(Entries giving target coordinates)

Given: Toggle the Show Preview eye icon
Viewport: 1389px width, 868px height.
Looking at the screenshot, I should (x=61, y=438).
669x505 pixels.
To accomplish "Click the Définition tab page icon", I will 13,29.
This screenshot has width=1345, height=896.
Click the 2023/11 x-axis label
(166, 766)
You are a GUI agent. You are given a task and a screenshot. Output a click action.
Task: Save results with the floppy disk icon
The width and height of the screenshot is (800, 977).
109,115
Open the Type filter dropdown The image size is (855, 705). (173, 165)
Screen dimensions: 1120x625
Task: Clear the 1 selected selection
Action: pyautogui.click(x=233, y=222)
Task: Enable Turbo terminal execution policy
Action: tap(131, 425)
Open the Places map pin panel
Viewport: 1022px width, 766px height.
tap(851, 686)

__REQUEST__. Rewrite every line of the items above as a numbered list, one line per number, and leave out any blank lines.

__IN RESPONSE__.
1. Given: Toggle the Show Preview eye icon
2. Viewport: 1389px width, 868px height.
3. Looking at the screenshot, I should (x=61, y=438).
4. 669x505 pixels.
5. To accomplish "Click the Définition tab page icon", I will 13,29.
6. This screenshot has width=1345, height=896.
7. Click the 2023/11 x-axis label
8. (166, 766)
9. You are a GUI agent. You are given a task and a screenshot. Output a click action.
10. Task: Save results with the floppy disk icon
11. The width and height of the screenshot is (800, 977).
12. 109,115
13. Open the Type filter dropdown The image size is (855, 705). (173, 165)
14. Screen dimensions: 1120x625
15. Task: Clear the 1 selected selection
16. Action: pyautogui.click(x=233, y=222)
17. Task: Enable Turbo terminal execution policy
18. Action: tap(131, 425)
19. Open the Places map pin panel
20. Viewport: 1022px width, 766px height.
21. tap(851, 686)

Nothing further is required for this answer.